====== RECORDS
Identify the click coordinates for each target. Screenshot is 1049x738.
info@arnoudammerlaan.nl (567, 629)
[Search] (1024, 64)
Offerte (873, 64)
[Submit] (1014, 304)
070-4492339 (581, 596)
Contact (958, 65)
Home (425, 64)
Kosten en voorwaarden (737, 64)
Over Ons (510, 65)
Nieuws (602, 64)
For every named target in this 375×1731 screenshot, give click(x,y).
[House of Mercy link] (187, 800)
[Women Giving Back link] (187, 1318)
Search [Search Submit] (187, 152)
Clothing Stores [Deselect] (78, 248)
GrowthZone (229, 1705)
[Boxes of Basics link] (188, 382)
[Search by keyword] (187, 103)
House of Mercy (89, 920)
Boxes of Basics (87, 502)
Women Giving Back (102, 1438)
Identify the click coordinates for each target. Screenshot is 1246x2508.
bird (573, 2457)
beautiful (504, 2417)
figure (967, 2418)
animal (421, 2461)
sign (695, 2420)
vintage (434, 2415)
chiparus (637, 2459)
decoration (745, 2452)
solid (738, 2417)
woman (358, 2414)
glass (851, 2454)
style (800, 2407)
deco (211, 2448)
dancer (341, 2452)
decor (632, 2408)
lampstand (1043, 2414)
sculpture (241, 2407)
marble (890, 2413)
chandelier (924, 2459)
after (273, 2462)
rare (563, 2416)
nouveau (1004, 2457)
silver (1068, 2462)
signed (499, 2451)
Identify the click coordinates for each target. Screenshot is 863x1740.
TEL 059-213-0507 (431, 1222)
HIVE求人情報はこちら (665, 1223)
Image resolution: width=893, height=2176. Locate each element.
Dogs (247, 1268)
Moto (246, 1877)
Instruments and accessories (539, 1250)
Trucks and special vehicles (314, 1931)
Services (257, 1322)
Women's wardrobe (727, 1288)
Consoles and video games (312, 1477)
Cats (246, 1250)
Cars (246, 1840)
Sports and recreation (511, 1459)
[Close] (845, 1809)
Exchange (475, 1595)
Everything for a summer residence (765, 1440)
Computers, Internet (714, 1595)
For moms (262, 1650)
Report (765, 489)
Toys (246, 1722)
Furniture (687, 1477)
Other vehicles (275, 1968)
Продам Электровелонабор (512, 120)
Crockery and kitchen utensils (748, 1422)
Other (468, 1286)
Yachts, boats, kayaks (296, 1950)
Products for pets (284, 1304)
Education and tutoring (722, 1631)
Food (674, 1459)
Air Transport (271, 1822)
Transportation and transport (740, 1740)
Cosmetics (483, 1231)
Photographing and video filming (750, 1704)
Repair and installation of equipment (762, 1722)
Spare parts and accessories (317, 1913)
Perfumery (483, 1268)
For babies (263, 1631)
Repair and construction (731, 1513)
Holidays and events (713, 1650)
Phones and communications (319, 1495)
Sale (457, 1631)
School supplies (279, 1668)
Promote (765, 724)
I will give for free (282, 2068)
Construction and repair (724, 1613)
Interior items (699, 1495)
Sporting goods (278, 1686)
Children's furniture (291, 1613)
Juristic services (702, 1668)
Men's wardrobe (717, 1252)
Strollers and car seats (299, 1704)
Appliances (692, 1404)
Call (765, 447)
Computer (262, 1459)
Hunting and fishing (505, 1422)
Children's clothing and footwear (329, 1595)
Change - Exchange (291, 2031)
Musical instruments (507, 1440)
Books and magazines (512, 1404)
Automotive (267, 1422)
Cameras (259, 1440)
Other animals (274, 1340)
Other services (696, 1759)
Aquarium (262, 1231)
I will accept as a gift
============
### STATED PROBLEM
Count the lines in the items above that contain the string "target". Reply with the number only.

### CORRECT RESPONSE
4